Les socialistes français réclament l’audition de Cécilia Sarkozy

Les socialistes français ont réclamé, mardi, que la femme du président, Cécilia Sarkozy, soit entendue par une commission d’enquête parlementaire destinée à faire la lumière sur la libération des infirmières bulgares et l’existence d’éventuelles contreparties. Cette commission d’enquête, réclamée par les socialistes, et acceptée par le parti au pouvoir UMP de Nicolas Sarkozy, devrait voir le jour à l’automne.

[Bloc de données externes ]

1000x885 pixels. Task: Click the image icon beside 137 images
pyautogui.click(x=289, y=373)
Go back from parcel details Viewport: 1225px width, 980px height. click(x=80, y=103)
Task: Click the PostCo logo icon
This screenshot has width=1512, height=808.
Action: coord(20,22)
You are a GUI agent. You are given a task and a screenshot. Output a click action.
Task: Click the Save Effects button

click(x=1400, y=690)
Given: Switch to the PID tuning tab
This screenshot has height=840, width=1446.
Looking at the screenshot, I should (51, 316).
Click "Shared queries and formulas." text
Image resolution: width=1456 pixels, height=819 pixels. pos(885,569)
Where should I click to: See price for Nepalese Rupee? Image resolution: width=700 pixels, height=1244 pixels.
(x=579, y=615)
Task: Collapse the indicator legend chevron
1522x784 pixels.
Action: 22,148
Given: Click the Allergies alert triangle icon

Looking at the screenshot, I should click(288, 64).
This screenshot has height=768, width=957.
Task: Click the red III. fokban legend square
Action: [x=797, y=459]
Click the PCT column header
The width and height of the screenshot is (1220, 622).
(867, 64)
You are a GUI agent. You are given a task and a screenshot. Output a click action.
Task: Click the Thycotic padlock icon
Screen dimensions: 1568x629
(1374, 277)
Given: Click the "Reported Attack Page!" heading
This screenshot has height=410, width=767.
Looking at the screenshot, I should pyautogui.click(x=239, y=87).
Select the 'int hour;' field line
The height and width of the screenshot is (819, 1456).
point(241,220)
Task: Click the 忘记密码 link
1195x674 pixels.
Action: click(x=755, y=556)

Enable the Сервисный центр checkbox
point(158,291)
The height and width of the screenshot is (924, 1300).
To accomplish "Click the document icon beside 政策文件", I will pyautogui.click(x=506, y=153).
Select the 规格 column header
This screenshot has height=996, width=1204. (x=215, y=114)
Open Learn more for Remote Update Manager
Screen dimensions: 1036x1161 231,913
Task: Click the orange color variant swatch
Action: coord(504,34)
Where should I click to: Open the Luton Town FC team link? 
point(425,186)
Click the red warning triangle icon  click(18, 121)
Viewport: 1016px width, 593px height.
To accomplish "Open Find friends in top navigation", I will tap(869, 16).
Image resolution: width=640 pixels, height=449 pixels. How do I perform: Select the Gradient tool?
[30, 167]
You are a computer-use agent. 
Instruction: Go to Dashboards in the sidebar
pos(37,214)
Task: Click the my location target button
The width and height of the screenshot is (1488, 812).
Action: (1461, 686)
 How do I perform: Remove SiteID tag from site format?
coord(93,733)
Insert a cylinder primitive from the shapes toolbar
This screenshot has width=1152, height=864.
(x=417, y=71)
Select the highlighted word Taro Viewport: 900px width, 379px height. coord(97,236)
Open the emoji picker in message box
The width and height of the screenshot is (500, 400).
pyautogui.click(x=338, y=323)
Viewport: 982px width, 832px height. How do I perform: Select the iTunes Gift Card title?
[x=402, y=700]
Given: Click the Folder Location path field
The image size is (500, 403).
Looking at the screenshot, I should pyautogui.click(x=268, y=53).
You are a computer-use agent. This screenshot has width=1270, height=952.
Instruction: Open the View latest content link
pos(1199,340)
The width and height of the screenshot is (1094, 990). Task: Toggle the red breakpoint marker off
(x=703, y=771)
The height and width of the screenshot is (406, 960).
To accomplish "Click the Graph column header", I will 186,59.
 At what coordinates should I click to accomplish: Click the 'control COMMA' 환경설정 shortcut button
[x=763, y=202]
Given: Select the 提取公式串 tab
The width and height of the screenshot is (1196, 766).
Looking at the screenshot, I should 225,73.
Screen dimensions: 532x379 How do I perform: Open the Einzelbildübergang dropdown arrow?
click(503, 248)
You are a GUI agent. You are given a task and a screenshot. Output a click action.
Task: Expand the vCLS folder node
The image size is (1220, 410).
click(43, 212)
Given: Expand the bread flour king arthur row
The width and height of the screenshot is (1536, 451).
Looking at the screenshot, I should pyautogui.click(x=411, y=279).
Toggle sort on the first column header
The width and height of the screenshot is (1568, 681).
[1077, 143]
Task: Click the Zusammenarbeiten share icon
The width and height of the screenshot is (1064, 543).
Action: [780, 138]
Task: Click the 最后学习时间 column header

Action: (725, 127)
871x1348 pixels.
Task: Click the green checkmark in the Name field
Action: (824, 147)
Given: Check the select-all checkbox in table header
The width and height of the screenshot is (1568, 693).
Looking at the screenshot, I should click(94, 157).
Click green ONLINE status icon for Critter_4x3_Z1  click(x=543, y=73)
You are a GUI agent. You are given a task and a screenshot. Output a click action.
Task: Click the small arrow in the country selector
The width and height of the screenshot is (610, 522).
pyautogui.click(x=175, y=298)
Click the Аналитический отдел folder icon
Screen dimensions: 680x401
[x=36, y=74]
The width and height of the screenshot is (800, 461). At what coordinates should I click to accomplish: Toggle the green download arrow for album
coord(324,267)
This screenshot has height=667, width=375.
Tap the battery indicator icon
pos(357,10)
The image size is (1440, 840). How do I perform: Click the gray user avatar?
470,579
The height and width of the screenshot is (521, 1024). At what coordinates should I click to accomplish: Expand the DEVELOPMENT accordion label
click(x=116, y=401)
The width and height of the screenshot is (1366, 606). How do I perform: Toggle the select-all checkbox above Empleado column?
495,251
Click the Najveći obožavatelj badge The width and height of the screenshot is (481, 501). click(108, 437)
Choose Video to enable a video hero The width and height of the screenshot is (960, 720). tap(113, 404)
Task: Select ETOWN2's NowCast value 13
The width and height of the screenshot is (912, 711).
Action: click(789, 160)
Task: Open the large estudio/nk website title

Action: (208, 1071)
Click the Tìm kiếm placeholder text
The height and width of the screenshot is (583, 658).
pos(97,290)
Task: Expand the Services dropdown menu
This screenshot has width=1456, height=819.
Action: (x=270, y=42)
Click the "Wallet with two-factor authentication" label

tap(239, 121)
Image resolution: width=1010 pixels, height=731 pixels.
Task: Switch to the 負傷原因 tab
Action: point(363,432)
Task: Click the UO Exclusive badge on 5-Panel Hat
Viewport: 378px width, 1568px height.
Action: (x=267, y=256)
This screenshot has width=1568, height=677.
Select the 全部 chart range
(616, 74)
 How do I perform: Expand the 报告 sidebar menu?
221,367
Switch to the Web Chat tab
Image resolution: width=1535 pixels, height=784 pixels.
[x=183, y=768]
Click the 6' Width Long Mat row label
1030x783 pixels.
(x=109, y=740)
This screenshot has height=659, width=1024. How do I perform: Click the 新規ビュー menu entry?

Cécilia Sarkozy a joué un rôle important comme émissaire de son mari en se rendant deux fois en Libye et en ramenant les infirmières en Bulgarie fin juillet. «Si on veut savoir quel est le prix payé, savoir ce qui s’est vraiment passé entre la France et la Libye, si on veut découvrir le secret de cette diplomatie qu’on cache à tout le monde, (…) il va falloir qu’on interroge Mme Sarkozy et M. (Claude) Guéant», le secrétaire général de la présidence, a déclaré le député socialiste Jean Glavany. Un autre député socialiste, Pierre Moscovici, a estimé que Cécilia Sarkozy devait «rendre des comptes » lorsqu’elle agissait en tant qu’ «émissaire personnel du chef de l’Etat», comme dans l’affaire des infirmières bulgares.
Le président français et son gouvernement ont toujours affirmé qu’aucune «contrepartie» n’avait été accordée en échange de la libération des infirmières et d’un médecin, détenus pendant plus de huit ans. M. Sarkozy s’était rendu à Tripoli au lendemain de la libération des infirmières et s’était félicité du rôle joué par sa femme. L’annonce de la conclusion d’un contrat de fourniture à Tripoli de missiles anti-char Milan de conception français par le groupe européen EADS avaient accru les soupçons de l’opposition française sur l’existence d’un lien avec la libération des infirmières.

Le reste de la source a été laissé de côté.